● **SOURCE INFORMATION**:
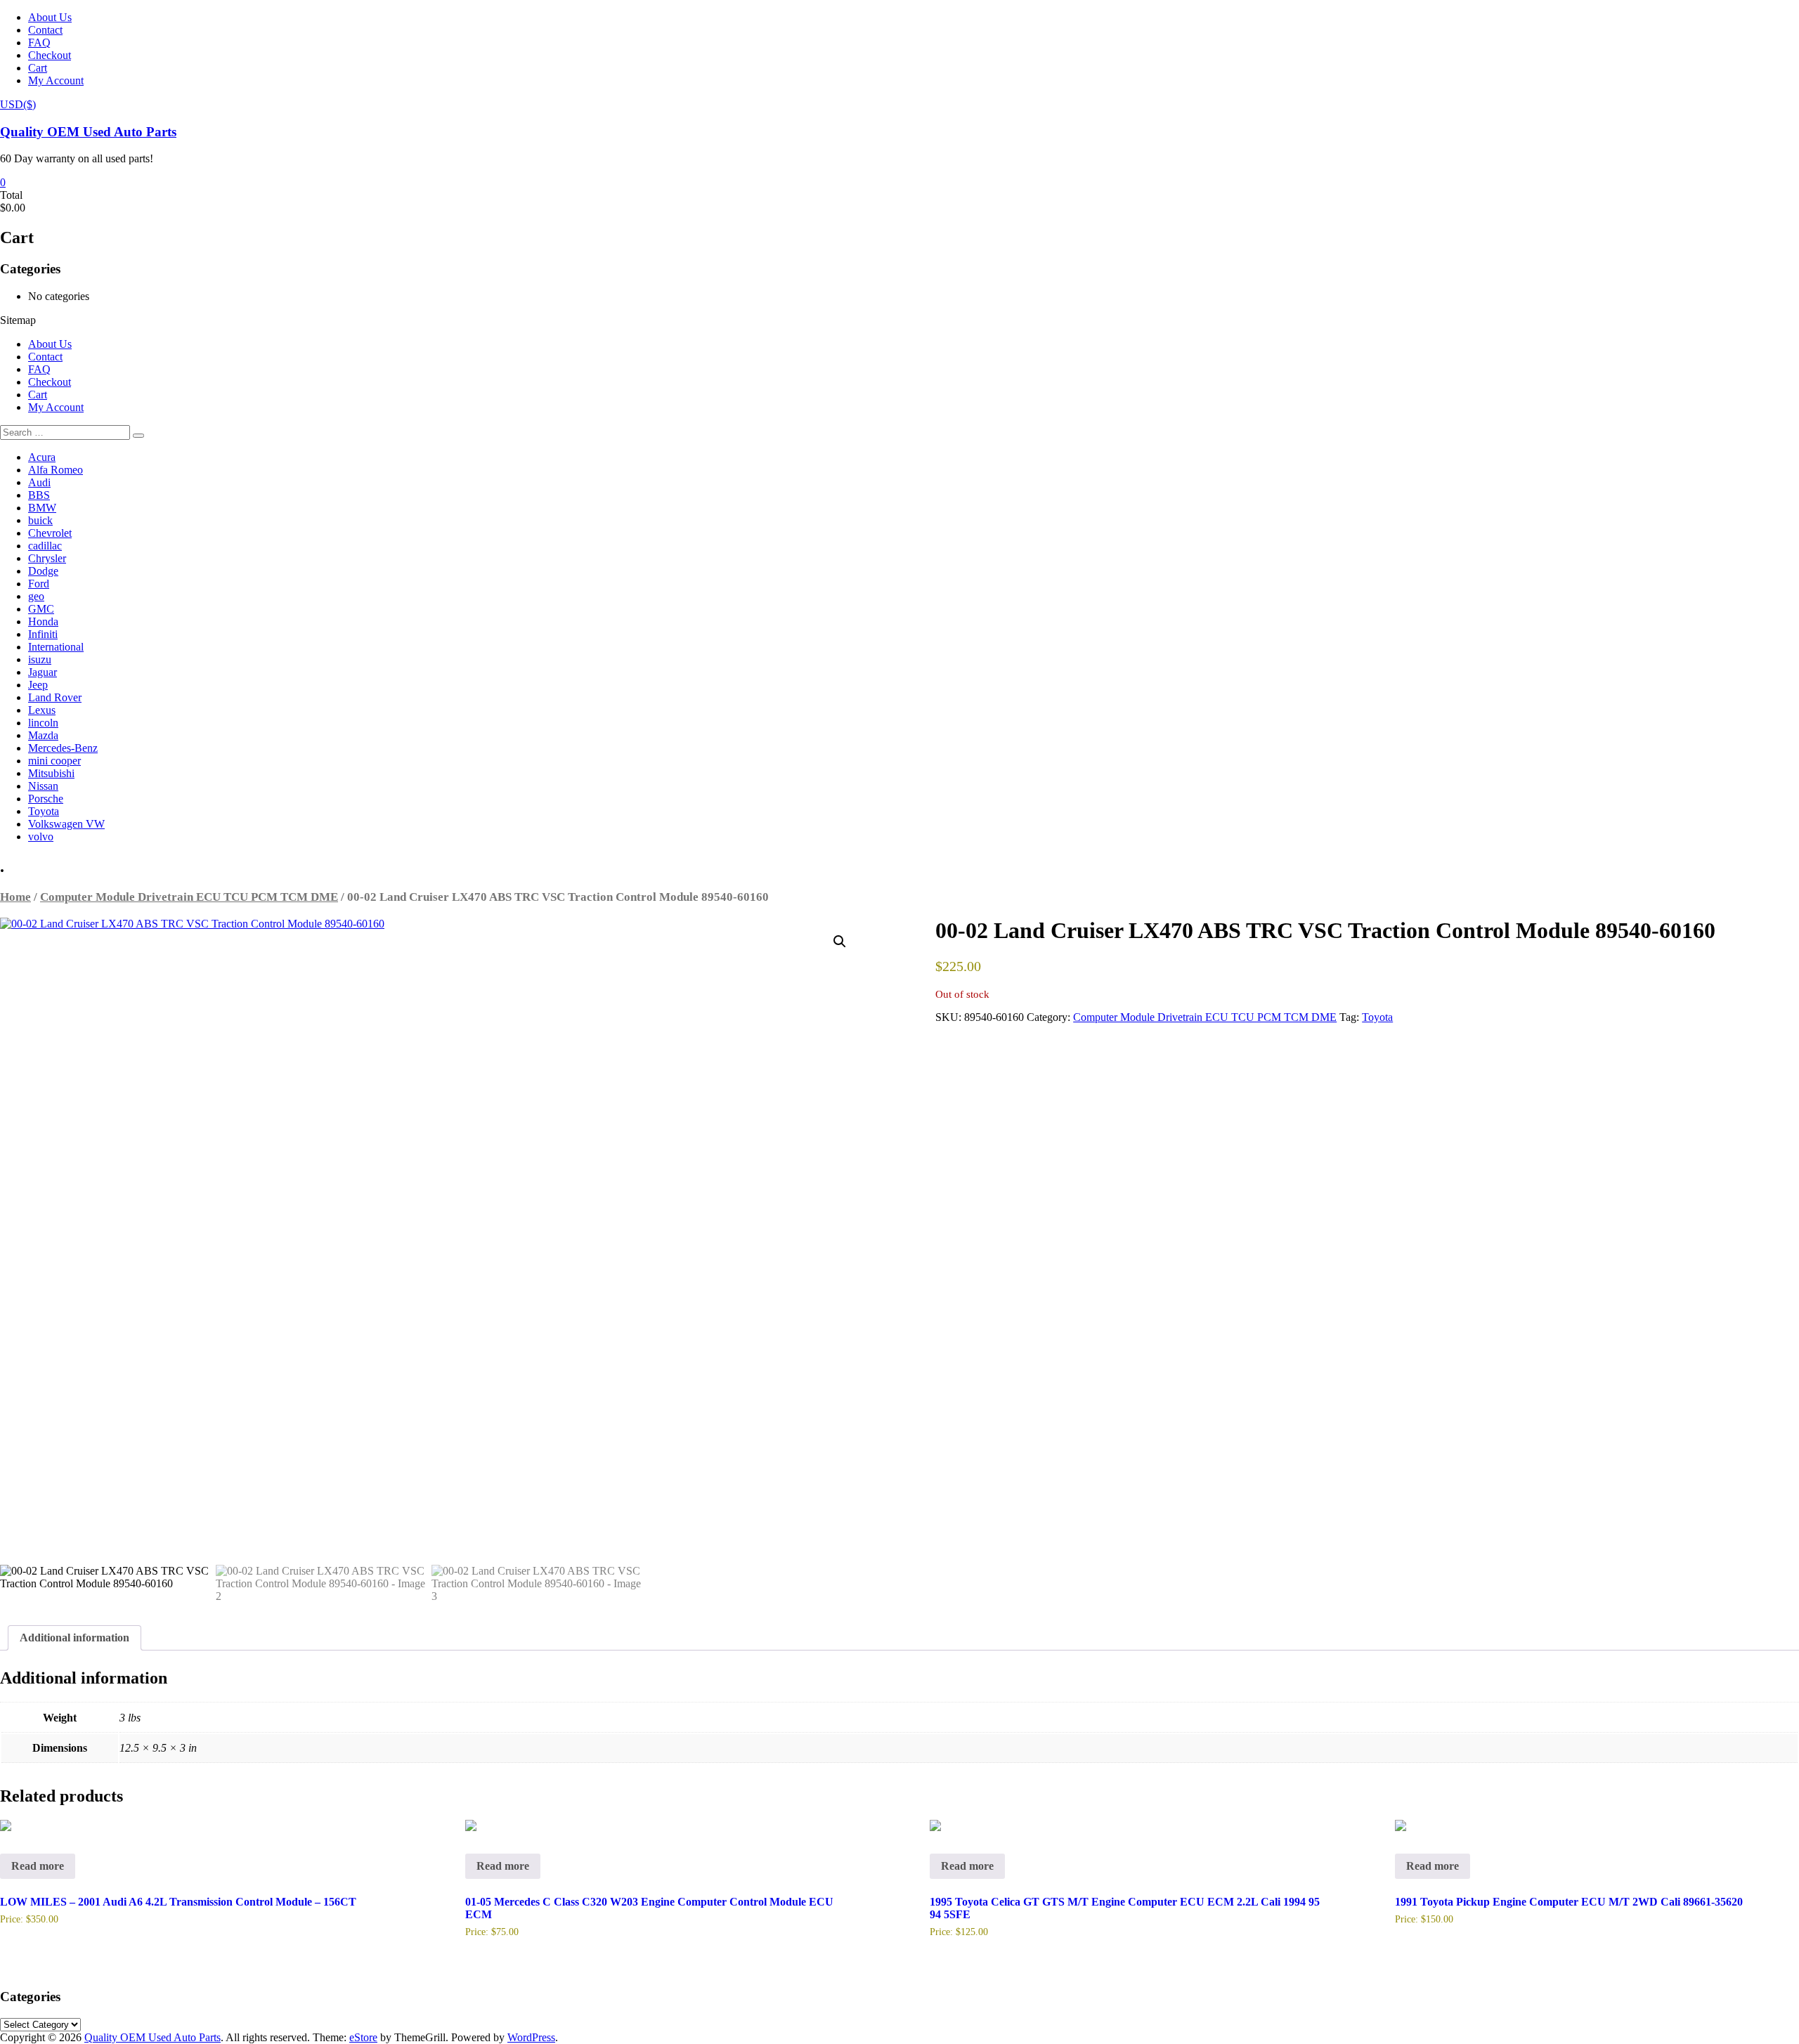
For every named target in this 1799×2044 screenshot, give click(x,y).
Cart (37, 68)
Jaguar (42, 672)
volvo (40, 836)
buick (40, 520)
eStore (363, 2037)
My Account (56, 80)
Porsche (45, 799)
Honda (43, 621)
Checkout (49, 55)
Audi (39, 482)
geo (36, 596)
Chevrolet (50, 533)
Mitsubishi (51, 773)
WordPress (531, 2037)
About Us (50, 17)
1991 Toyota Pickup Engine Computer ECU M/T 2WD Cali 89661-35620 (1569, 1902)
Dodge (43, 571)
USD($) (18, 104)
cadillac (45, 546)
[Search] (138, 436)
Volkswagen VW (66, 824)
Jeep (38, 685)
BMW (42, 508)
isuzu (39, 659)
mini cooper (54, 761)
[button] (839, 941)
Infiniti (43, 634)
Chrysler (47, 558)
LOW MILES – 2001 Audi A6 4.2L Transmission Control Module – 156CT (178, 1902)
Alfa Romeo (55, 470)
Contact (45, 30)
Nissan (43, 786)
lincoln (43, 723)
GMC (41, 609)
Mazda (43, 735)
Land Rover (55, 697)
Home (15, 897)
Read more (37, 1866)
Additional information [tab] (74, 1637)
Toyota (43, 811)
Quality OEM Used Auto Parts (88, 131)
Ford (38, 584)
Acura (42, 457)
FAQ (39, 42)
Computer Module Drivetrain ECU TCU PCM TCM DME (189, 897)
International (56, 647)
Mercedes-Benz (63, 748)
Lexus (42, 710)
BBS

● **WHAT YOU SHOULD DO**: Only lines belong in the copy, not pictures: write out exactly the lines of the records from the first through the one holding "Chevrolet (50, 533)".

● **ANSWER TO THE PROBLEM**:
For every named target in this 1799×2044 screenshot, give click(x,y).
Cart (37, 68)
Jaguar (42, 672)
volvo (40, 836)
buick (40, 520)
eStore (363, 2037)
My Account (56, 80)
Porsche (45, 799)
Honda (43, 621)
Checkout (49, 55)
Audi (39, 482)
geo (36, 596)
Chevrolet (50, 533)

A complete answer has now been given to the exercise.